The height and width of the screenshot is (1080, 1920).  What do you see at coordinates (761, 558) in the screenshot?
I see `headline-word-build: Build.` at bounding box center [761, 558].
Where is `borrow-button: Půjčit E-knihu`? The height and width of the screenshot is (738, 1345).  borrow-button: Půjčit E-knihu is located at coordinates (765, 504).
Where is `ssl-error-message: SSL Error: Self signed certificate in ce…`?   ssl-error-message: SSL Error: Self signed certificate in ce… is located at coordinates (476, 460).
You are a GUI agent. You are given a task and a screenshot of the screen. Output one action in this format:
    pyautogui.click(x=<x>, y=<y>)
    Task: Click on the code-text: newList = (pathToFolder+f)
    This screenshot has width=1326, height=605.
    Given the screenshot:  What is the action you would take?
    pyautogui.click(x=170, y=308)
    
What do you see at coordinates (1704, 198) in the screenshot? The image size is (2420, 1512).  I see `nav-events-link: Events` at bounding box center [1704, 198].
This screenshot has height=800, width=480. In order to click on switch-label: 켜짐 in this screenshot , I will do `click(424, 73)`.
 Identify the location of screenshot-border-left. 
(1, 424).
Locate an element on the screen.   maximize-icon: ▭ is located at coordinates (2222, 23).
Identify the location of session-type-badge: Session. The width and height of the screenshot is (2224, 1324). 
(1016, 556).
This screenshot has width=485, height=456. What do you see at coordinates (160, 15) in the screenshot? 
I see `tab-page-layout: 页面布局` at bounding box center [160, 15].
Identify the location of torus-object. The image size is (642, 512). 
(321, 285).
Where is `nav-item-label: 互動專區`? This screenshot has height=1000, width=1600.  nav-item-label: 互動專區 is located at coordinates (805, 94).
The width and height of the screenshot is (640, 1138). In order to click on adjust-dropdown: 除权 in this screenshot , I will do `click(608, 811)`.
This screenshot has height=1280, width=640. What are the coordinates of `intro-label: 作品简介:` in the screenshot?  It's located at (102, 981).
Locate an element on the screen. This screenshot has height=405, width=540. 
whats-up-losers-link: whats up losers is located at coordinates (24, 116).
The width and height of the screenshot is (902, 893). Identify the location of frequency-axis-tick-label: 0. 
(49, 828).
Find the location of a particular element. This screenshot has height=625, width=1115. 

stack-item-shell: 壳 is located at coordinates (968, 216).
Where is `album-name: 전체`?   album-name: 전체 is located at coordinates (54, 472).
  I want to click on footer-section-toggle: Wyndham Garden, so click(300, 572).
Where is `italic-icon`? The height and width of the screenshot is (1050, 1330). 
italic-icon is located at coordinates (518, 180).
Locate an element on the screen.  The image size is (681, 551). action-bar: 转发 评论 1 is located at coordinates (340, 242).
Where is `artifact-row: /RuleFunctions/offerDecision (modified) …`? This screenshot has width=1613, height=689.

====================

= Exercise =
Reproduce all of the data above word for word.

= Reply to the task =
The height and width of the screenshot is (1080, 1920).  What do you see at coordinates (761, 558) in the screenshot?
I see `headline-word-build: Build.` at bounding box center [761, 558].
Where is `borrow-button: Půjčit E-knihu`? The height and width of the screenshot is (738, 1345).  borrow-button: Půjčit E-knihu is located at coordinates (765, 504).
Where is `ssl-error-message: SSL Error: Self signed certificate in ce…`?   ssl-error-message: SSL Error: Self signed certificate in ce… is located at coordinates (476, 460).
You are a GUI agent. You are given a task and a screenshot of the screen. Output one action in this format:
    pyautogui.click(x=<x>, y=<y>)
    Task: Click on the code-text: newList = (pathToFolder+f)
    This screenshot has width=1326, height=605.
    Given the screenshot:  What is the action you would take?
    pyautogui.click(x=170, y=308)
    
What do you see at coordinates (1704, 198) in the screenshot? The image size is (2420, 1512).  I see `nav-events-link: Events` at bounding box center [1704, 198].
This screenshot has height=800, width=480. In order to click on switch-label: 켜짐 in this screenshot , I will do `click(424, 73)`.
 Identify the location of screenshot-border-left. 
(1, 424).
Locate an element on the screen.   maximize-icon: ▭ is located at coordinates (2222, 23).
Identify the location of session-type-badge: Session. The width and height of the screenshot is (2224, 1324). 
(1016, 556).
This screenshot has width=485, height=456. What do you see at coordinates (160, 15) in the screenshot? 
I see `tab-page-layout: 页面布局` at bounding box center [160, 15].
Identify the location of torus-object. The image size is (642, 512). 
(321, 285).
Where is `nav-item-label: 互動專區`? This screenshot has height=1000, width=1600.  nav-item-label: 互動專區 is located at coordinates (805, 94).
The width and height of the screenshot is (640, 1138). In order to click on adjust-dropdown: 除权 in this screenshot , I will do `click(608, 811)`.
This screenshot has height=1280, width=640. What are the coordinates of `intro-label: 作品简介:` in the screenshot?  It's located at (102, 981).
Locate an element on the screen. This screenshot has height=405, width=540. 
whats-up-losers-link: whats up losers is located at coordinates (24, 116).
The width and height of the screenshot is (902, 893). Identify the location of frequency-axis-tick-label: 0. 
(49, 828).
Find the location of a particular element. This screenshot has height=625, width=1115. 

stack-item-shell: 壳 is located at coordinates (968, 216).
Where is `album-name: 전체`?   album-name: 전체 is located at coordinates (54, 472).
  I want to click on footer-section-toggle: Wyndham Garden, so click(300, 572).
Where is `italic-icon`? The height and width of the screenshot is (1050, 1330). 
italic-icon is located at coordinates (518, 180).
Locate an element on the screen.  The image size is (681, 551). action-bar: 转发 评论 1 is located at coordinates (340, 242).
Where is `artifact-row: /RuleFunctions/offerDecision (modified) …`? This screenshot has width=1613, height=689.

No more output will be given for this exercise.